Work instructions:
From the entries below, copy exactly the lines from the one that contains "Task: Edit the term_view page" through the one that contains "Given: Click the American Express logo", both included, and only those.

*** Records provided Section Begins ***

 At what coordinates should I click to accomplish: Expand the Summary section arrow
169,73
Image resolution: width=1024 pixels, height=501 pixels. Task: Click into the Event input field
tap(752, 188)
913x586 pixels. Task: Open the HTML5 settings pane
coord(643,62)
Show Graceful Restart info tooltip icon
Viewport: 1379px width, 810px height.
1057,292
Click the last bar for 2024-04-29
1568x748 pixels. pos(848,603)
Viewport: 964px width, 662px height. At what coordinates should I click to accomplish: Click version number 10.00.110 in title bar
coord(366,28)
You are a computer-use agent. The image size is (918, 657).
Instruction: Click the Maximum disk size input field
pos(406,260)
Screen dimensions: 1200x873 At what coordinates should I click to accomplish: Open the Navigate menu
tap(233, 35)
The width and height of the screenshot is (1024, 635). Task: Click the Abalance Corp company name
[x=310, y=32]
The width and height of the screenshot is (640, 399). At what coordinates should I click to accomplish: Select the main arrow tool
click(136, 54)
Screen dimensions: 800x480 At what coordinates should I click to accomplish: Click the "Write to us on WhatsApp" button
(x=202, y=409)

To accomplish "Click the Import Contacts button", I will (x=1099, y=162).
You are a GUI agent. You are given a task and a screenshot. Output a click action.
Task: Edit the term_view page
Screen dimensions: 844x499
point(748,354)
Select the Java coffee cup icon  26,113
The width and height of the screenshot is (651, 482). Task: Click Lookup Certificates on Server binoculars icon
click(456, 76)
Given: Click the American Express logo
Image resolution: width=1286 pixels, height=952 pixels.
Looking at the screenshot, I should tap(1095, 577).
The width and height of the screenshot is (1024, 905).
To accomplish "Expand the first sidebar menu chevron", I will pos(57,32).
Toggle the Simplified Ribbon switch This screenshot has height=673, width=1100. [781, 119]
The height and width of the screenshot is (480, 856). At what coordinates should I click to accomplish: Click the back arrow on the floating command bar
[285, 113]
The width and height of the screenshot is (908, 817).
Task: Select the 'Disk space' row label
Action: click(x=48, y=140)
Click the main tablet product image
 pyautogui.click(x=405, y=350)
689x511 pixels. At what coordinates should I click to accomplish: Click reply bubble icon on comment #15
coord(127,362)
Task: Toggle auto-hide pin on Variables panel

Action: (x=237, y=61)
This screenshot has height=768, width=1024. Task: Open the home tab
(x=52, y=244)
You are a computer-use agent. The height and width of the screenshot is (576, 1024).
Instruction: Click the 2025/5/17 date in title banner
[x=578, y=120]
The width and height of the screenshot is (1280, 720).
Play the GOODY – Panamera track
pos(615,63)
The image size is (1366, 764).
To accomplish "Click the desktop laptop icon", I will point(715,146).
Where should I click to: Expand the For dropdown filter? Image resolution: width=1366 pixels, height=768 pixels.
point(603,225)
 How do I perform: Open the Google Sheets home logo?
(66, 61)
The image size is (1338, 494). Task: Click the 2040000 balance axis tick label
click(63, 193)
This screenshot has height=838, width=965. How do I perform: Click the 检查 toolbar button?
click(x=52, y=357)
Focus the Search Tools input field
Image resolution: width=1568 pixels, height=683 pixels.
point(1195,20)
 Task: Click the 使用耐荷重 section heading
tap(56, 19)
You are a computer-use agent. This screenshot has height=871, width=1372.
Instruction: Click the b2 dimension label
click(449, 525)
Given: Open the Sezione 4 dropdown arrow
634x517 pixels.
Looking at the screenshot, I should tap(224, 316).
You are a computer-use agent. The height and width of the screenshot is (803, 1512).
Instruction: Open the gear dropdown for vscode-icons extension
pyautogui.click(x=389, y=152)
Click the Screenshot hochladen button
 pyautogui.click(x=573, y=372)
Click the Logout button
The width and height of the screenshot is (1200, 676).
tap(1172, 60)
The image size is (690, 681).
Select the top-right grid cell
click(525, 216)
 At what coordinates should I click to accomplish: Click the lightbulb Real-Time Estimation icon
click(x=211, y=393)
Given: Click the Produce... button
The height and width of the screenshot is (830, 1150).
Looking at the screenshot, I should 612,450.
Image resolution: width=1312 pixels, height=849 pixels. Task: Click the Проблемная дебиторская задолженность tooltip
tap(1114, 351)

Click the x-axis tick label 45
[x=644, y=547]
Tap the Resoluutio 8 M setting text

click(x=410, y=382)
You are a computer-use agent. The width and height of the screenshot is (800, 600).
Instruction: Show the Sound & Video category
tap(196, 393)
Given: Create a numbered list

*** Records provided Section Ends ***

Problem solution:
Task: Edit the term_view page
Screen dimensions: 844x499
point(748,354)
Select the Java coffee cup icon  26,113
The width and height of the screenshot is (651, 482). Task: Click Lookup Certificates on Server binoculars icon
click(456, 76)
Given: Click the American Express logo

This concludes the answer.